I've spent a TON of time praying about this precious subject and have totally and completely not wanted to step into any kind of action toward that without it being in Christ's perfect timing. I have to be very honest that the whole waiting thing has not been easy...in the slightest.
This is an opportunity that will possibly help Cale be at an even better place in his recovery for a baby. I will be too! The doc also had ideas to help with infertility that mood stabilizers can cause. And, we pray that we still will have this moment again where we can start the talk of cooking one up! It's just a little bit more of a wait...which we're willing to do!
We'll be in a really great program for brain injury and medication management and away from home for possibly 4 weeks or maybe 4 months...no idea.
We are SOOOOOO thankful for this exciting twist...
We have been praying for something just like this to come around but had no idea there was something like this or that we had the option!

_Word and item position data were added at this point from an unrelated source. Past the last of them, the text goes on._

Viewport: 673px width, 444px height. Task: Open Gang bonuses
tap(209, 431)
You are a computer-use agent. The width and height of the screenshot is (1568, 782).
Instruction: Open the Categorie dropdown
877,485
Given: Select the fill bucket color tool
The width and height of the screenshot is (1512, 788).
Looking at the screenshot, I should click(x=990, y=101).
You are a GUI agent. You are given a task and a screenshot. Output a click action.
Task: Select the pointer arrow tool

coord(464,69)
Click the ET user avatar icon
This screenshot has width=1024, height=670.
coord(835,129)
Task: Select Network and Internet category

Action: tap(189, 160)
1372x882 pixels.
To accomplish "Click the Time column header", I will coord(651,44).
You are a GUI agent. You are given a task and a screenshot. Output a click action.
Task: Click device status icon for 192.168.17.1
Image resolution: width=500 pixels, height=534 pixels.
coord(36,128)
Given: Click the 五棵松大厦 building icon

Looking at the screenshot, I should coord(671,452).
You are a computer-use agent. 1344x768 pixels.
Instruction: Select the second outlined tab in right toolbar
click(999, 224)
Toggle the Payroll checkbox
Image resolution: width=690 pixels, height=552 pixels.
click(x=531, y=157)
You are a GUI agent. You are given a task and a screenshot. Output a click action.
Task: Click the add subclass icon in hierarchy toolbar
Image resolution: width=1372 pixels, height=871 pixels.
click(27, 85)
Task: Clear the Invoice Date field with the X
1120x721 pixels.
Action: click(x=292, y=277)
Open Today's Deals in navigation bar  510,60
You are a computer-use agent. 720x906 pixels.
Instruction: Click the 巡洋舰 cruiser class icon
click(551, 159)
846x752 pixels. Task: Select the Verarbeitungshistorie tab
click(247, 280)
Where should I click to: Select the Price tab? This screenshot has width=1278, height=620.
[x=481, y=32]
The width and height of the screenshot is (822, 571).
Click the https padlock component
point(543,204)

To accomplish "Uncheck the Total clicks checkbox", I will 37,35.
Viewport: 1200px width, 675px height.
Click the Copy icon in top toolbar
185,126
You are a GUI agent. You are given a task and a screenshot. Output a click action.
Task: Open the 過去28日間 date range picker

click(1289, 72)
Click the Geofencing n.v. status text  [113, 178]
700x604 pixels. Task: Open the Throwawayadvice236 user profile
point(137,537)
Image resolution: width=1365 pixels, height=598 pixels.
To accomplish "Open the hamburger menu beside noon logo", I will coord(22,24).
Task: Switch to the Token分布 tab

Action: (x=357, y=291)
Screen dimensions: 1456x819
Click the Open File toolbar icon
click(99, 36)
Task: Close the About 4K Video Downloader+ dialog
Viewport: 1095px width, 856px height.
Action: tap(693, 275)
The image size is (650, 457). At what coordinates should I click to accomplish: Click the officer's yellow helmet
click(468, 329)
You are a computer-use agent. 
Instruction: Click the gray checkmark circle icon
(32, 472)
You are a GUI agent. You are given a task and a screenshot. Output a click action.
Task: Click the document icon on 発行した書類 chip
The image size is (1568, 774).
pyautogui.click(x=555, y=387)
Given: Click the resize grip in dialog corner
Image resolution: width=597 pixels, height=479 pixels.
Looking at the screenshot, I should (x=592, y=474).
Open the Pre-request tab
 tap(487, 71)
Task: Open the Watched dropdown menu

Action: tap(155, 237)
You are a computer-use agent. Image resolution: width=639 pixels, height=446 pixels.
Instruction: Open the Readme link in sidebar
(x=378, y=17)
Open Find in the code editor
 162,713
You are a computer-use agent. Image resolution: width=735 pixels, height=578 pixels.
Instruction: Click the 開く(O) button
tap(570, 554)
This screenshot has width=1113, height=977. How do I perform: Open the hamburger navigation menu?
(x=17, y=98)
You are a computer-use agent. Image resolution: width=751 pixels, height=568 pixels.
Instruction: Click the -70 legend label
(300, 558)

We will be back to hospital life. Cale will be inpatient again and I'll stay at the Fisher House again.
No husband in the bed with me...
Missing our home being finished and will become extra thankful for pictures and videos!
I've already started begging Rachel to visit us while there...if you know her, you should help me beg!
Changes for Cale!
This program sounds totally amazing and every single person that I've talked to about it is extremely excited that Cale is going!
Mama and I have made list after list after list. We're trying to think of every little thing that needs done! So many things!
My life is c.r.a.z.y busy.
We love that Father knows best...and that He writes our story...and that Kathleen is not the author.
I'll keep ya posted. So don't you worry your pretty little heads. :o)
For some randoms as of late...
We had a bingo night with our moms. We haven't played in awhile because Cale had a hard time with the numbers being so small and getting tired way too quickly. That was with me helping him with just about every number...he did awesome this time! I was so proud! And we all had fun! :o)
I got myself a haircut...feels so much better!
and Cale is the now owner of NHL 13! He's pretty stinkin' happy about it. Although, he did say it's hard and different.
Our home has a roof! And uh...windows!! Yay!
This is just when the list was getting started. Full. Page. Yo.
I'm off to disaster relief training and can't wait to post while at the clinic and show you ALL that Cale is doing! Praying for more endurance, strength, toleration, and um...much more!
Thank you in advance for every single prayer through this new little road our journey took. We're so very thankful! Like...BIG time!